■ DATA FOR PROCESSING:
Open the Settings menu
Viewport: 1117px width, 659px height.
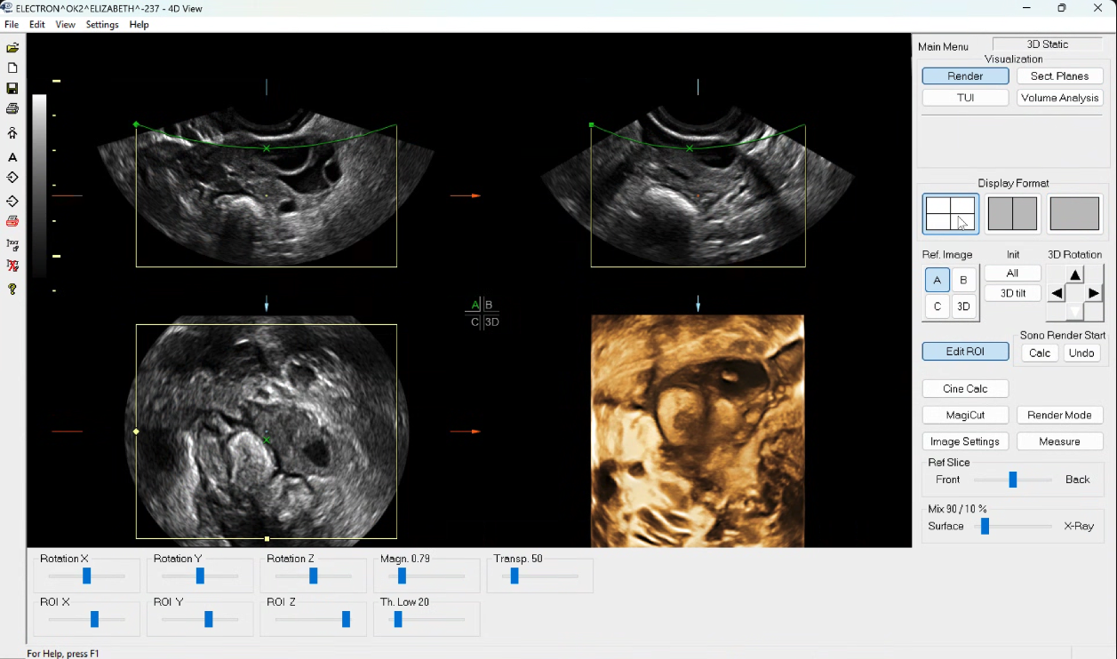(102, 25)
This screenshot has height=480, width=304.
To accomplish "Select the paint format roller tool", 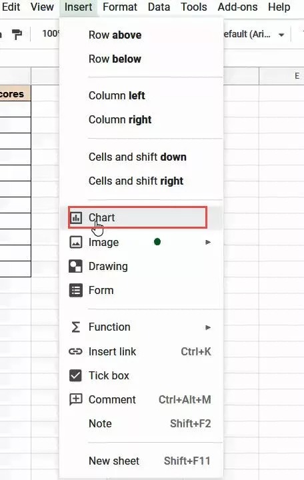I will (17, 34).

--

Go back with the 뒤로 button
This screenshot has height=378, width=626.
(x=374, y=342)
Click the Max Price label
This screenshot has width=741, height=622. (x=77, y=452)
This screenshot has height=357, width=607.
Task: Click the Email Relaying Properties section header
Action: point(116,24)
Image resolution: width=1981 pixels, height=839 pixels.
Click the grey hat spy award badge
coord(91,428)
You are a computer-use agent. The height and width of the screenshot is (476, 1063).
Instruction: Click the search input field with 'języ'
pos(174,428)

* * *

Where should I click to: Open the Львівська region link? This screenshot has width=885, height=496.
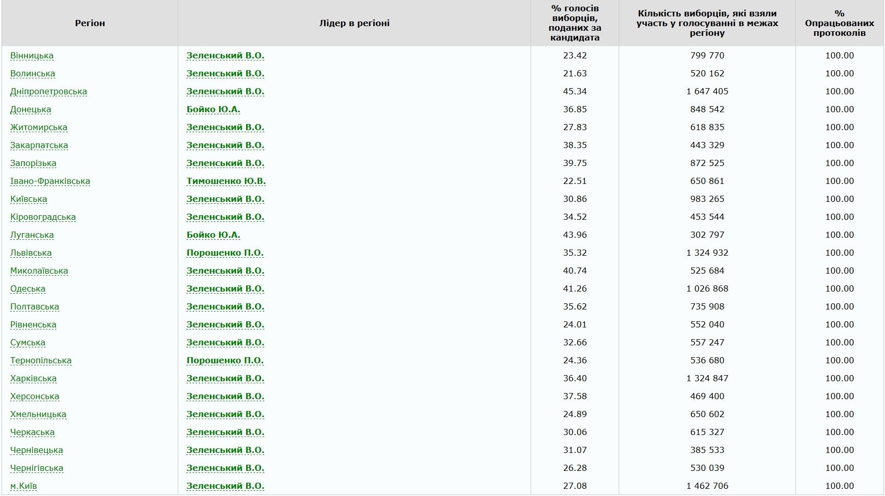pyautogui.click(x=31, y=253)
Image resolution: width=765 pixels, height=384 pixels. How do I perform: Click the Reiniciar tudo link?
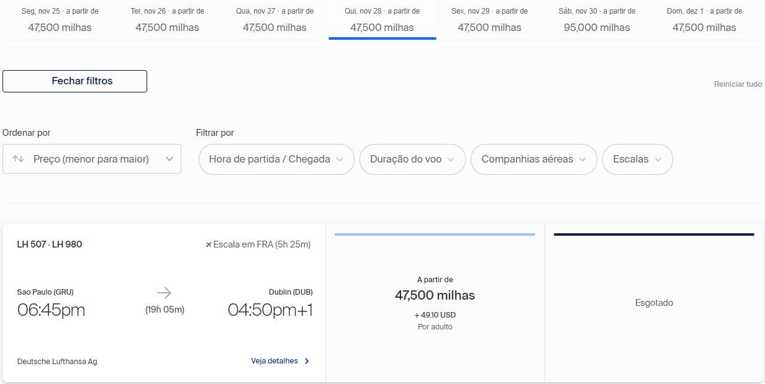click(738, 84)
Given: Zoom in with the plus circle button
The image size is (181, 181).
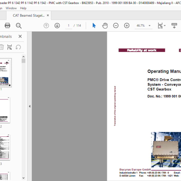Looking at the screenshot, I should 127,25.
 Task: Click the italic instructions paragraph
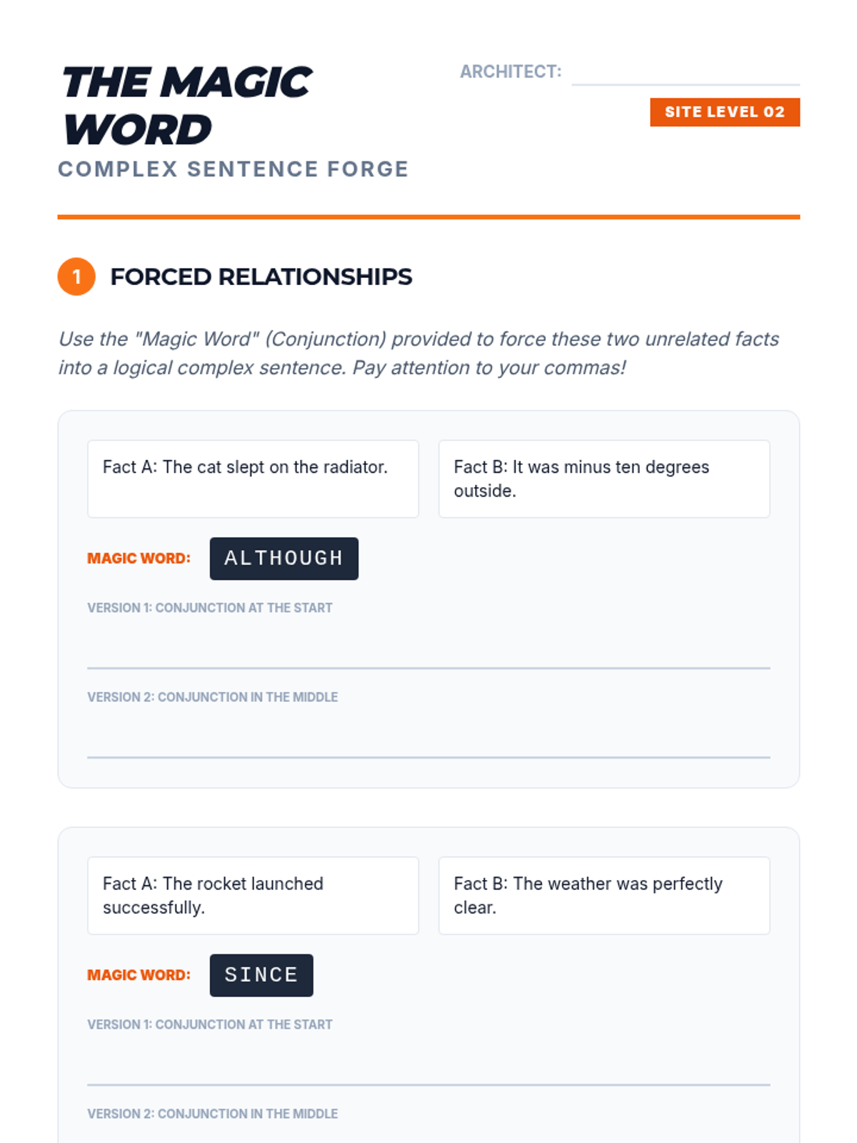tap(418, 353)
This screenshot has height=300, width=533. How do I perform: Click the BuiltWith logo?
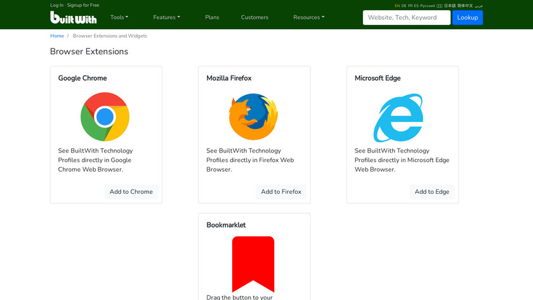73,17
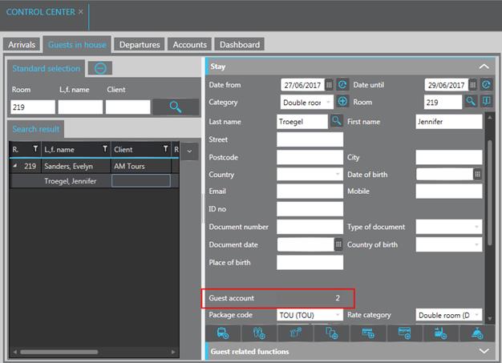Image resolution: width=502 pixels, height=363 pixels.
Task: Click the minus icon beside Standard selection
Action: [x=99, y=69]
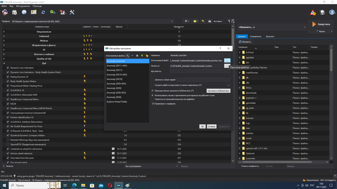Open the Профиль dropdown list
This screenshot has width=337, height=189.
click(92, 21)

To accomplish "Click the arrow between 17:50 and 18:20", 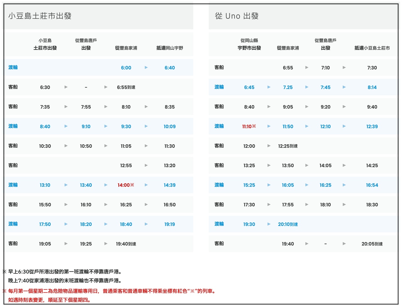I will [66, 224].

■ WRITTEN EXERCISE: From the material above, extract every line that contains the word "perform", matching case exactly.

■ WRITTEN RESPONSE:
Image resolution: width=765 pixels, height=384 pixels. How do I perform: Click the Reiniciar tudo link?
This screenshot has height=300, width=533. How do I perform: Click the BuiltWith logo?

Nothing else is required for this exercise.